Adam Hanuszkiewicz: Na oczach widzów rywalizowały o jego serce. Wygrała młodsza
26.08.2014 | aktual.: 22.03.2017 16:20
Kochał piękne kobiety, ale nie był stały w uczuciach. Żenił się czterokrotnie - po raz pierwszy stanął na ślubnym kobiercu jeszcze jako nastolatek. Śmiał się, że nigdy nie poznał, czym jest stan kawalerski...
Kochał piękne kobiety, ale nie był stały w uczuciach. Żenił się czterokrotnie - po raz pierwszy stanął na ślubnym kobiercu jeszcze jako nastolatek. Śmiał się, że nigdy nie poznał, czym jest stan kawalerski...

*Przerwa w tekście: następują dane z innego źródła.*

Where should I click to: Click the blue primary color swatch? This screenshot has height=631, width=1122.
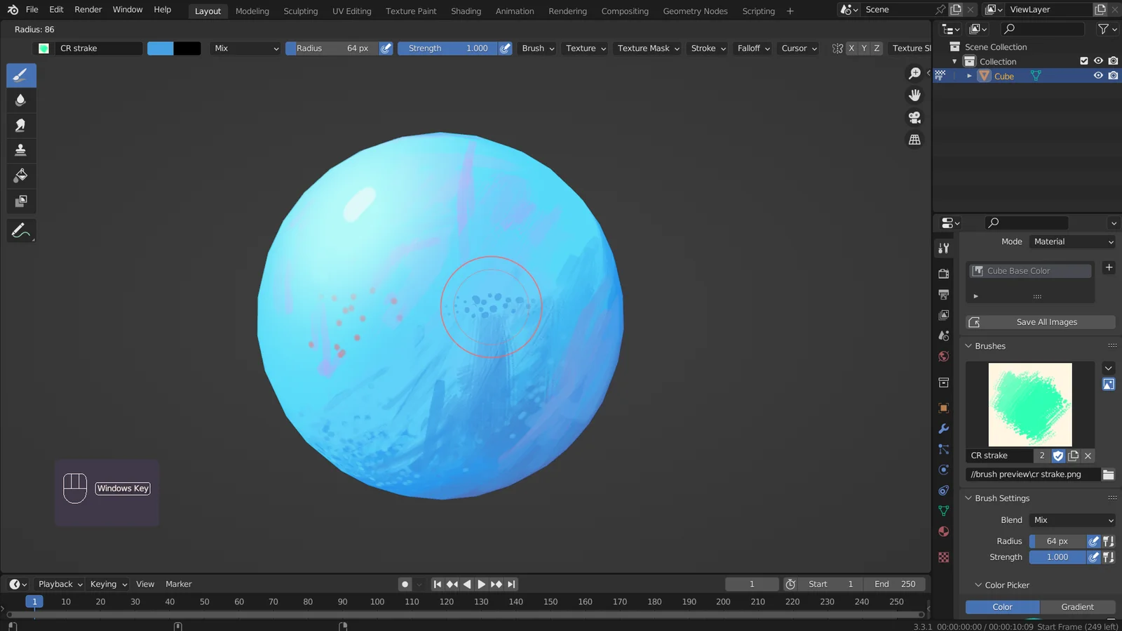[x=161, y=48]
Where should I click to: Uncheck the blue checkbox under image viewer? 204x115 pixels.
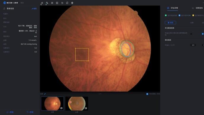pyautogui.click(x=147, y=94)
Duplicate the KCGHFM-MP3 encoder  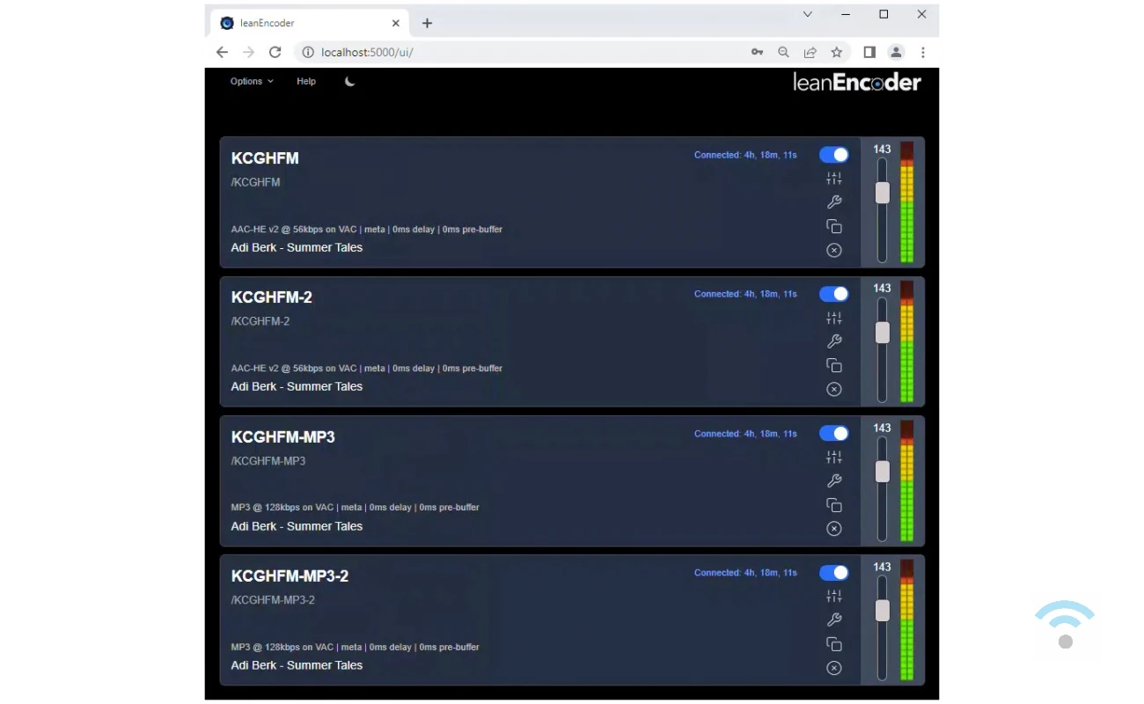[x=833, y=505]
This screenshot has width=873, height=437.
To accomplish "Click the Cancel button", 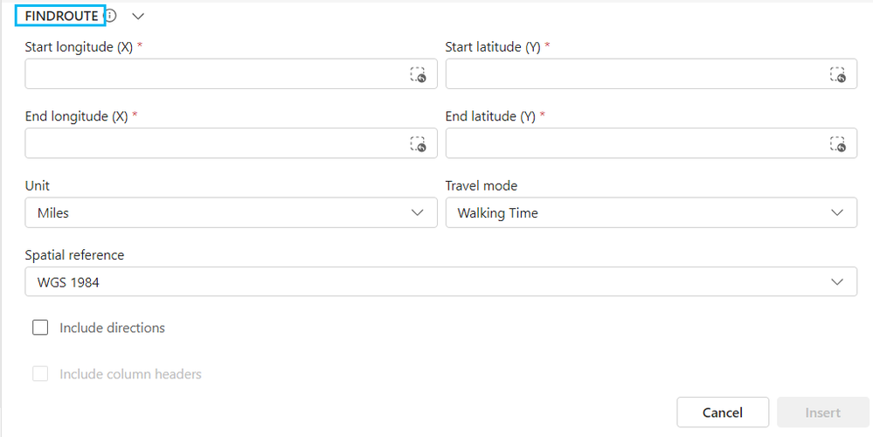I will [723, 413].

Twórca wybitny, ekscentryczny, o zapędach dyktatorskich. Aktorzy, którzy z nim współpracowali, bez ogródek nazywali go despotą, narzucającym innym swoją wizję, ale i człowiekiem charyzmatycznym, utalentowanym reżyserem. Teatrowi poświęcił całe swoje życie.
- Teatr był jego miłością i fascynacją. Więcej, narkotykiem. Gdy odebrano mu ten nałóg, odciął się od świata, jakby nie chciał już w nim brać udziału - wspominała długoletnia partnerka Adama Hanuszkiewicza, Zofia Kucówna, która tam zdobyła jego serce…
Wyprowadzka z domu
Urodził się 16 czerwca 1924 we Lwowie; dzieciństwo miał szczęśliwe i już jako 5-latek wykazywał zainteresowanie teatrem.
Nie na długo. Gdy wybuchła wojna, jego rodzice się rozwiedli. Zbuntowany nastolatek wyprowadził się więc z domu i zamieszkał ze swoją ówczesną dziewczyną.
''Uświadamianie seksualne w klozecie''
Zresztą zawsze miał słabość do kobiet. W szkole pasjami pochłaniał romanse. Jak twierdził, to wybuch wojny przyspieszył jego dojrzewanie.
- Za okupacji rosyjskiej chodziłem do gimnazjum z językiem wykładowym polskim na Kopernika. Było sensacyjnie, okupacja i nagle dziewczyny w ławkach z nami. Ta nagła rosyjska koedukacja spowodowała popłoch erotyczny w całym gimnazjum – mówił w Wyborczej.
- Weszły dziewczyny do klasy i skończyła się nauka, zaczęło się zbiorowe uświadamianie seksualne w klozecie – dodawał w Gentelmanie. - Właściwie całe życie miałem żonę. Staż kawalerski nie był mi znany.
''Zakochałem się, przespałem się''
Po raz pierwszy ożenił się, kiedy miał 18 lat.
Małżeństwo przetrwało zaledwie trzy lata, a niedługo potem Adam Hanuszkiewicz znalazł szczęście w ramionach innej kobiety.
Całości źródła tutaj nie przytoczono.